* TASK REQUIREMENTS
Copy the Gestalt workshop description below word for word, from its title through its final line.

* SOURCE DOCUMENT
· · · ·

Gestalt Workshop – Rafael Cortina: Reclaiming wholeness: a compassionate/relational Gestalt understanding of trauma and addiction
Trauma and addiction are intertwined in complex ways, fundamentally changing how individuals view themselves, their relationships and the world. Addiction is the long-term result of creative adaptations to painful life circumstances that provide relief by numbing emotional pain or cutting the individual off from unbearable experiences. While these adaptations initially serve as necessary coping mechanisms in an environment devoid of safety, belonging and emotional support, sustained recovery requires more than just symptom management. It requires relational engagement, embodied awareness and compassionate integration of past experiences into a constantly changing environment of relationships and surroundings.
Gestalt field theory helps understand these challenges. It presents a holistic, process-oriented perspective that recognizes trauma and addiction as phenomena shaped by the entire web of human experience, from intimate relationships to broader social systems. Rather than viewing these challenges as isolated personal failures, this approach explores the complex interplay of interpersonal dynamics, cultural influences and environmental factors.
Gestalt Workshop – Rafael Cortina: Reclaiming wholeness
This workshop explores practical applications of field theory, showing how changing the therapeutic perspective from individual pathology to a dynamic field can accelerate deep healing and lasting transformation.
Workshop topics and key themes combine Gestalt relationship theory and field theory to help practitioners support clients in moving from survival to authentic connection and integration. We will explore:
A field perspective on trauma and addiction:
- Trauma and addiction as field phenomena, not isolated disorders.

· · · ·

* STORED DATA
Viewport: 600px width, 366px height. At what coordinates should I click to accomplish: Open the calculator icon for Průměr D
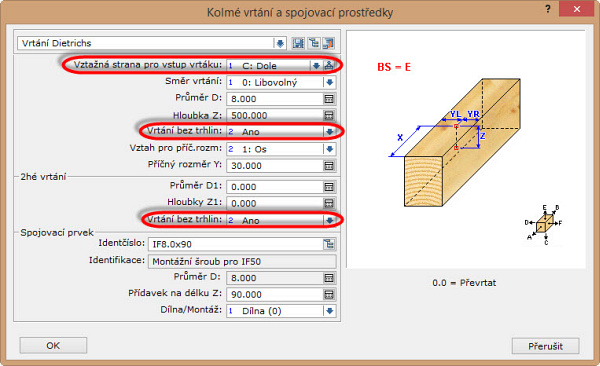[329, 99]
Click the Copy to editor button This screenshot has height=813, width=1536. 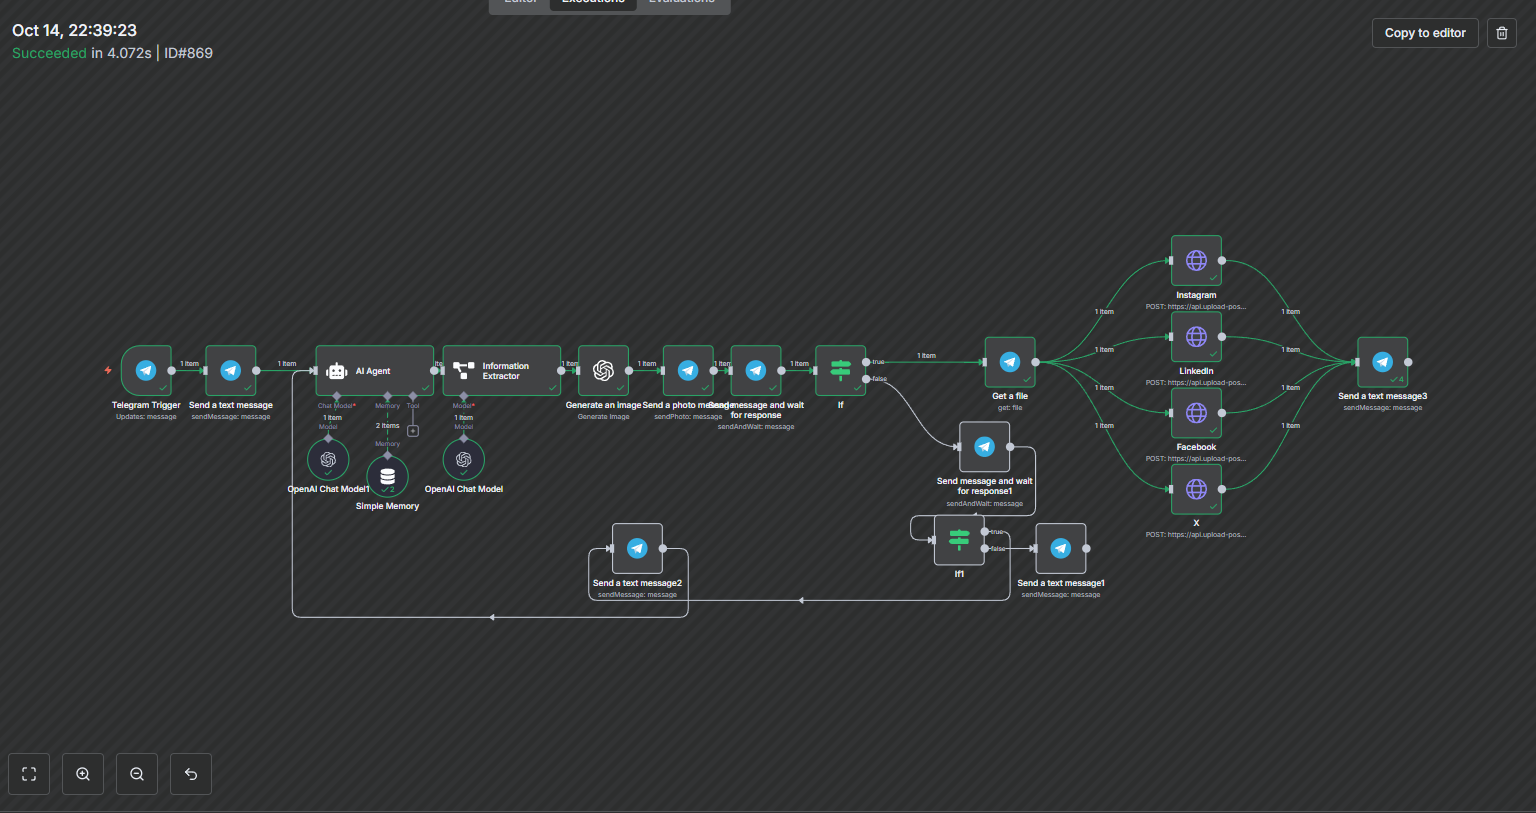click(x=1425, y=33)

· · · ·

* PROBLEM SOLUTION
Gestalt Workshop – Rafael Cortina: Reclaiming wholeness: a compassionate/relational Gestalt understanding of trauma and addiction
Trauma and addiction are intertwined in complex ways, fundamentally changing how individuals view themselves, their relationships and the world. Addiction is the long-term result of creative adaptations to painful life circumstances that provide relief by numbing emotional pain or cutting the individual off from unbearable experiences. While these adaptations initially serve as necessary coping mechanisms in an environment devoid of safety, belonging and emotional support, sustained recovery requires more than just symptom management. It requires relational engagement, embodied awareness and compassionate integration of past experiences into a constantly changing environment of relationships and surroundings.
Gestalt field theory helps understand these challenges. It presents a holistic, process-oriented perspective that recognizes trauma and addiction as phenomena shaped by the entire web of human experience, from intimate relationships to broader social systems. Rather than viewing these challenges as isolated personal failures, this approach explores the complex interplay of interpersonal dynamics, cultural influences and environmental factors.
Gestalt Workshop – Rafael Cortina: Reclaiming wholeness
This workshop explores practical applications of field theory, showing how changing the therapeutic perspective from individual pathology to a dynamic field can accelerate deep healing and lasting transformation.
Workshop topics and key themes combine Gestalt relationship theory and field theory to help practitioners support clients in moving from survival to authentic connection and integration. We will explore:
A field perspective on trauma and addiction:
- Trauma and addiction as field phenomena, not isolated disorders.